** What the task asks **
Which lines in the listing below contain "screenshot", with case counting? Display each such line in full.

• • • •

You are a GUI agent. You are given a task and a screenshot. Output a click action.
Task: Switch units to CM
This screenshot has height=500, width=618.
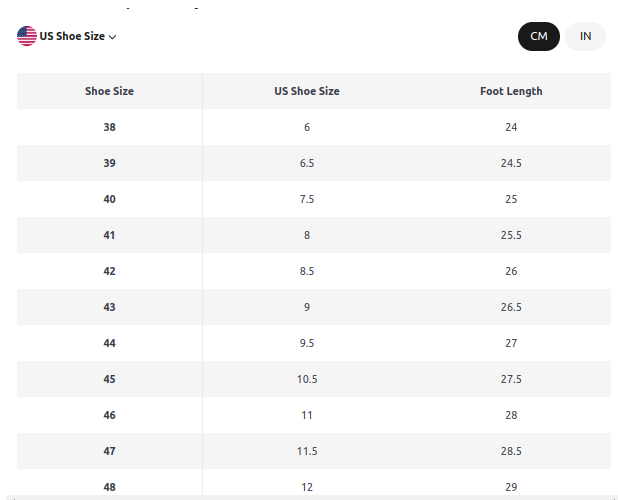click(x=538, y=36)
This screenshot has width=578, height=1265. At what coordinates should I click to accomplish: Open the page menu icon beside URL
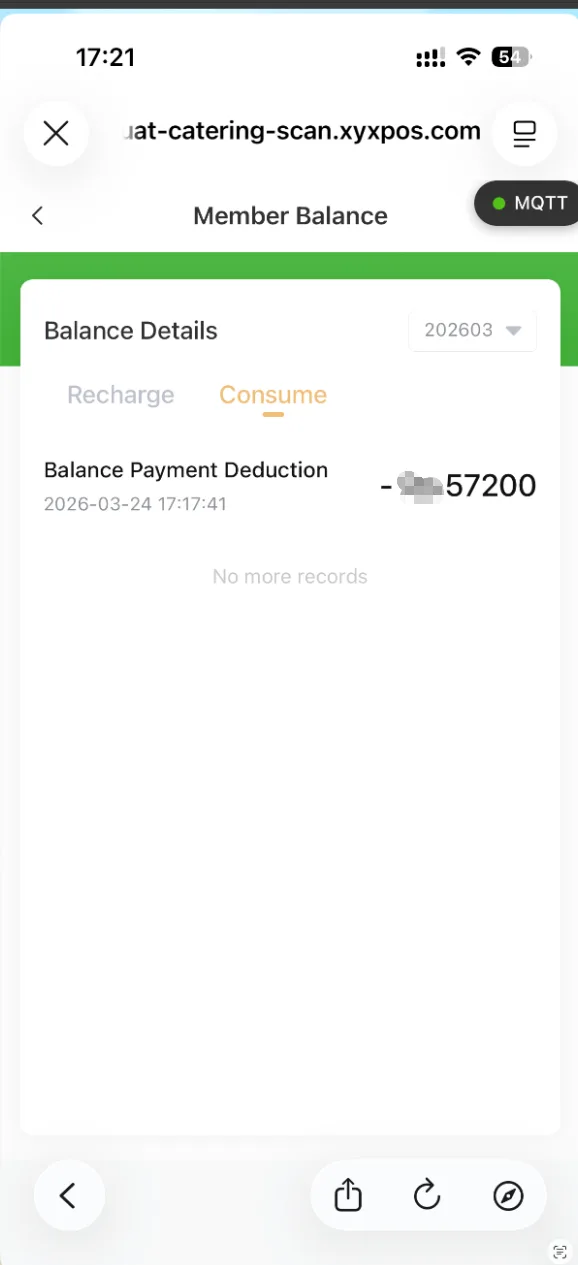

• • • •

** Result of the exercise **
You are a GUI agent. You are given a task and a screenshot. Output a click action.
This screenshot has height=500, width=618.
This screenshot has width=578, height=1265. At what coordinates should I click to accomplish: Open the page menu icon beside URL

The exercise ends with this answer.